**Extract to read:**
* start *
A Little Anthology of Love Poems
What to read your sweetheart on Valentine's Day.
Is romantic love universal, or is it an elegant pursuit invented by flirtatious lords and ladies, or their poets and troubadours, in the medieval courts of southern Europe?—as suggested by the very words "courtship" and "romantic." (Narratives or "romances" were written in the post-Roman, non-Latin languages of the region.)
The monk Andreas Capellanus wrote "The Art of Courtly Love" sometime around the year 1180, including rules that sound familiar:
Rule 1: Marriage is no real excuse for not loving.
Rule 2: He who is not jealous cannot love.
Certainly modern life, with its emphasis on erotic needs and desires, tends to support Rule 9: "No one should be deprived of love without the very best of reasons." The traditions of St. Valentine's Day—cards, poems, flowers, candy, music—conform with what may be Capellanus' most interesting principle, Rule 10: "No one can love unless he is impelled by the persuasion of love."
* end *
**Supplied material:**
* start *
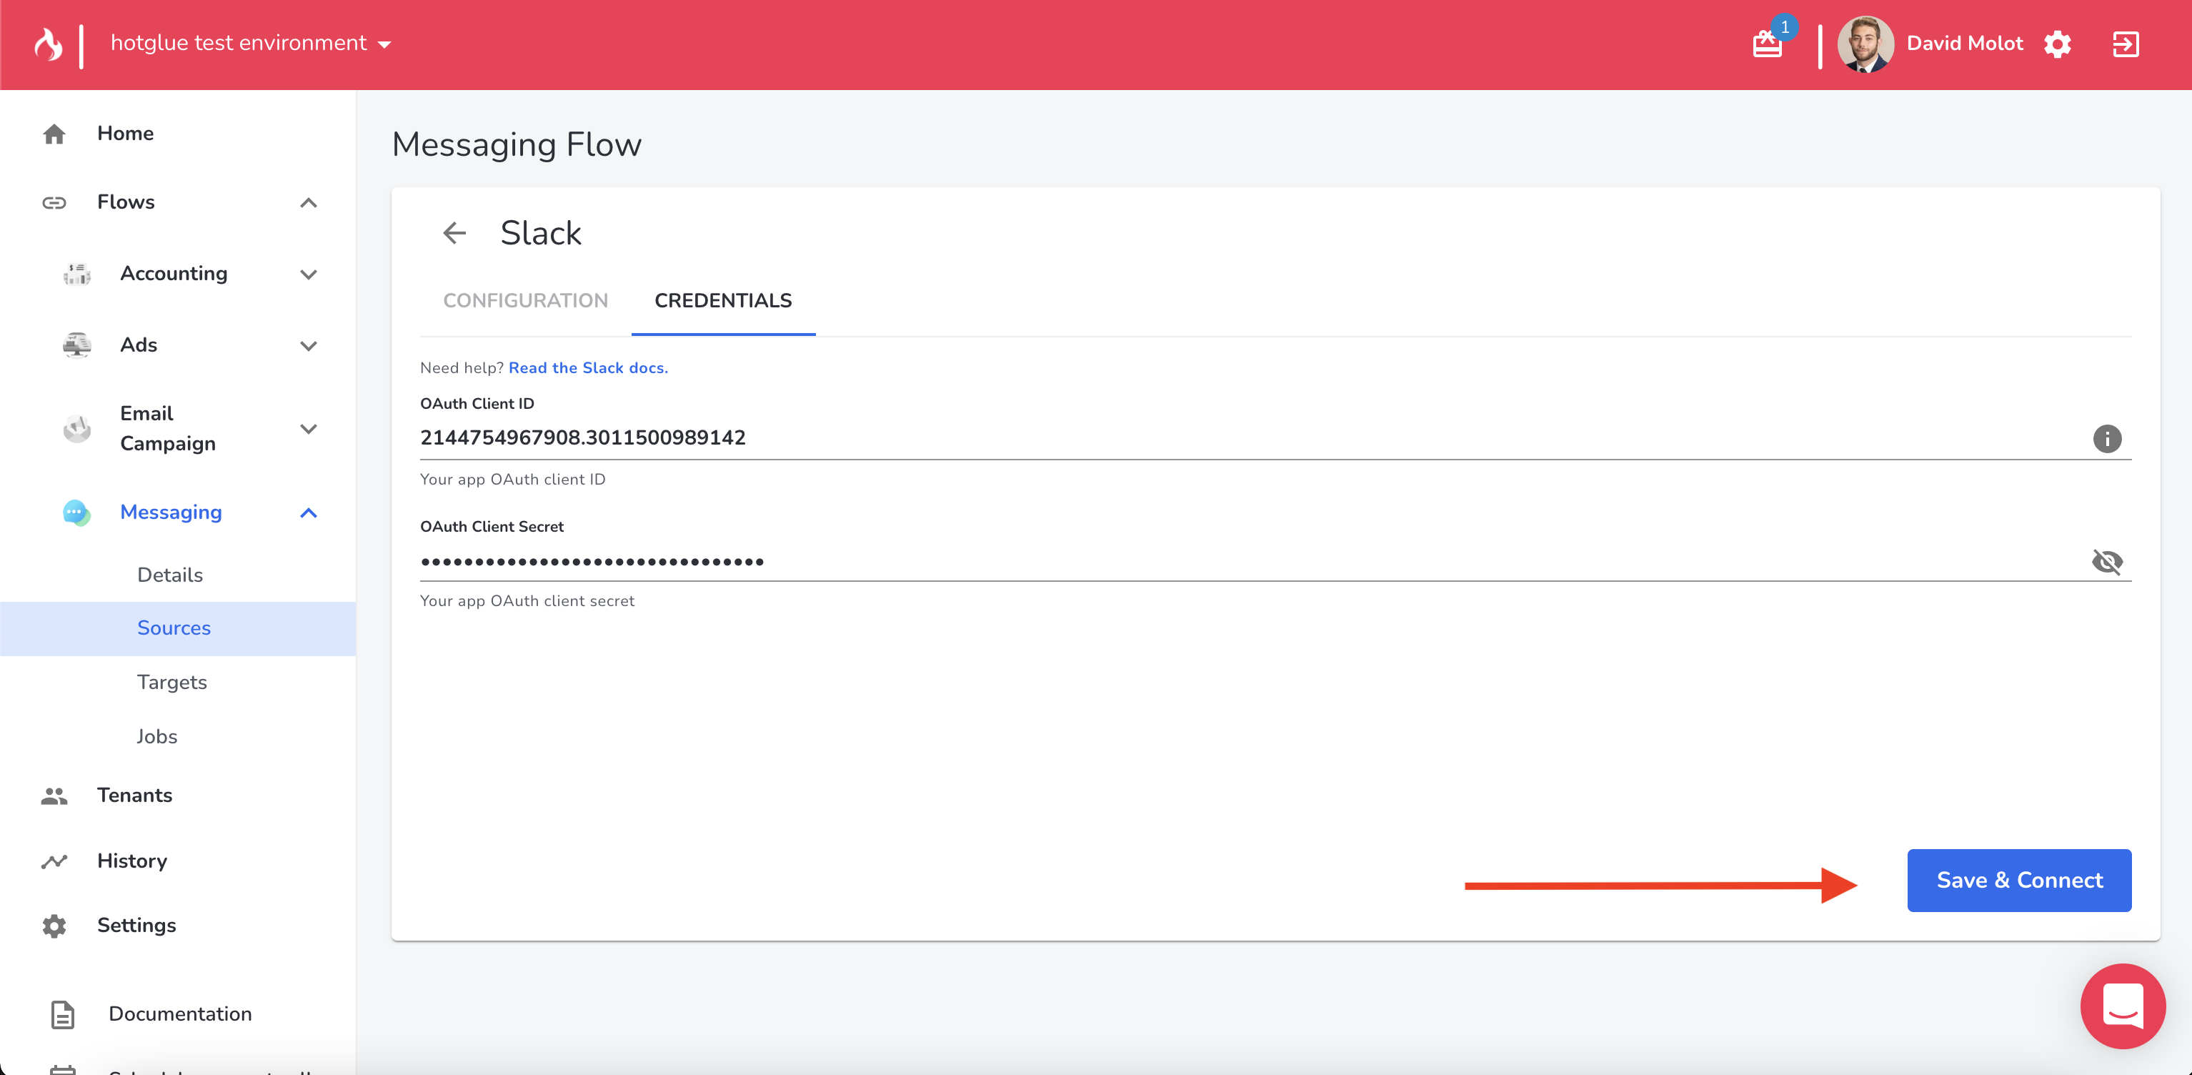The image size is (2192, 1075).
Task: Open the hotglue test environment dropdown
Action: tap(251, 43)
* end *
**Objectives:**
1. Answer these questions from the courtly love extract.
(a) Around what year did Andreas Capellanus write "The Art of Courtly Love"?
(b) What does Rule 2 state?
(c) Which St. Valentine's Day traditions are named?
2. Carry on the courtly love extract from the point where it ends.
The listing is unrelated to the courtly love extract and comes from a different source.

**Exercise responses:**
1.
(a) Around 1180.
(b) He who is not jealous cannot love.
(c) Cards, poems, flowers, candy and music.

2.
Love is linked to art and persuasion, and also to the ideal or affectation of innocence. Poetry has roots in courtly flirtation, seduction, and complaint—that is, in courtship. For example, the brilliant, learned, and sophisticated aristocrat Sir Phillip Sidney wrote, affectingly, as though in the voice of a shepherd girl:
MY TRUE LOVE HATH MY HEART AND I HAVE HIS
My true love hath my heart and I have his,
By just exchange one for another given;
I hold his dear, and mine he cannot miss,
There never was a better bargain driven.
My true love has my heart and I have his.
His heart in me keeps him and me in one,
My heart in him his thoughts and senses guides;
He loves my heart, for once it was his own,
I cherish his, because in me it bides.
My true love hath my heart and I have his.
Sidney's writing here, with its play between apparent plainness and witty elaboration, resembles graceful flirtation. He weaves the serious game of love and the serious game of poetry into one pleasure.
In another of my favorite love poems, William Butler Yeats uses the word "game," but in order to reach beyond it:
I did the dragon's will until you came
Because I had fancied love a casual
Improvisation, or a settled game
That followed if I let the kerchief fall:
Those deeds were best that gave the minute wings
And heavenly music if they gave it wit;
And then you stood among the dragon rings.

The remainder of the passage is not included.